## Exercise material:
════
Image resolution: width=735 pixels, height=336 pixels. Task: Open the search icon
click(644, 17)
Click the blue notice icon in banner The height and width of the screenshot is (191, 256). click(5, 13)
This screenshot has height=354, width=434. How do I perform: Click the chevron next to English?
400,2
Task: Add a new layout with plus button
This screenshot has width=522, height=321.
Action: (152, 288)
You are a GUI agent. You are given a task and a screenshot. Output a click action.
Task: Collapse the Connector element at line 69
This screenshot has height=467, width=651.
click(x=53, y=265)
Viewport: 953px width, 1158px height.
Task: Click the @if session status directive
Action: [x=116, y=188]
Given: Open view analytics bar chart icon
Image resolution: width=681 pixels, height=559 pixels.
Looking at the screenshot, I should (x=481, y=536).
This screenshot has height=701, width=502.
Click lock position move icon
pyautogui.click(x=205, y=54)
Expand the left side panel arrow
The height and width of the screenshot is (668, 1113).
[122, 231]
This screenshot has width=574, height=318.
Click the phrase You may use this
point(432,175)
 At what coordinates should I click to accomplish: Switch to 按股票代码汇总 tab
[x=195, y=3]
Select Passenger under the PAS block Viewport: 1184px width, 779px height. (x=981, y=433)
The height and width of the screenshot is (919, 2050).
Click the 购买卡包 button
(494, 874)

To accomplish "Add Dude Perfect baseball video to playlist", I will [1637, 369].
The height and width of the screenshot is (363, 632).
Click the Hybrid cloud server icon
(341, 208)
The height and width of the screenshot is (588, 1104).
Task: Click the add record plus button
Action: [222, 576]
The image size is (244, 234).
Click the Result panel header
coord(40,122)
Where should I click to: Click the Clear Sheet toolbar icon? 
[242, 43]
════
## Activity:
After locating the line with "This screenshot has width=522, height=321." above, return that line and every later line through the one with "Task: Collapse the", word for word and with nothing else.

## Exercise solution:
This screenshot has width=522, height=321.
Action: (152, 288)
You are a GUI agent. You are given a task and a screenshot. Output a click action.
Task: Collapse the Connector element at line 69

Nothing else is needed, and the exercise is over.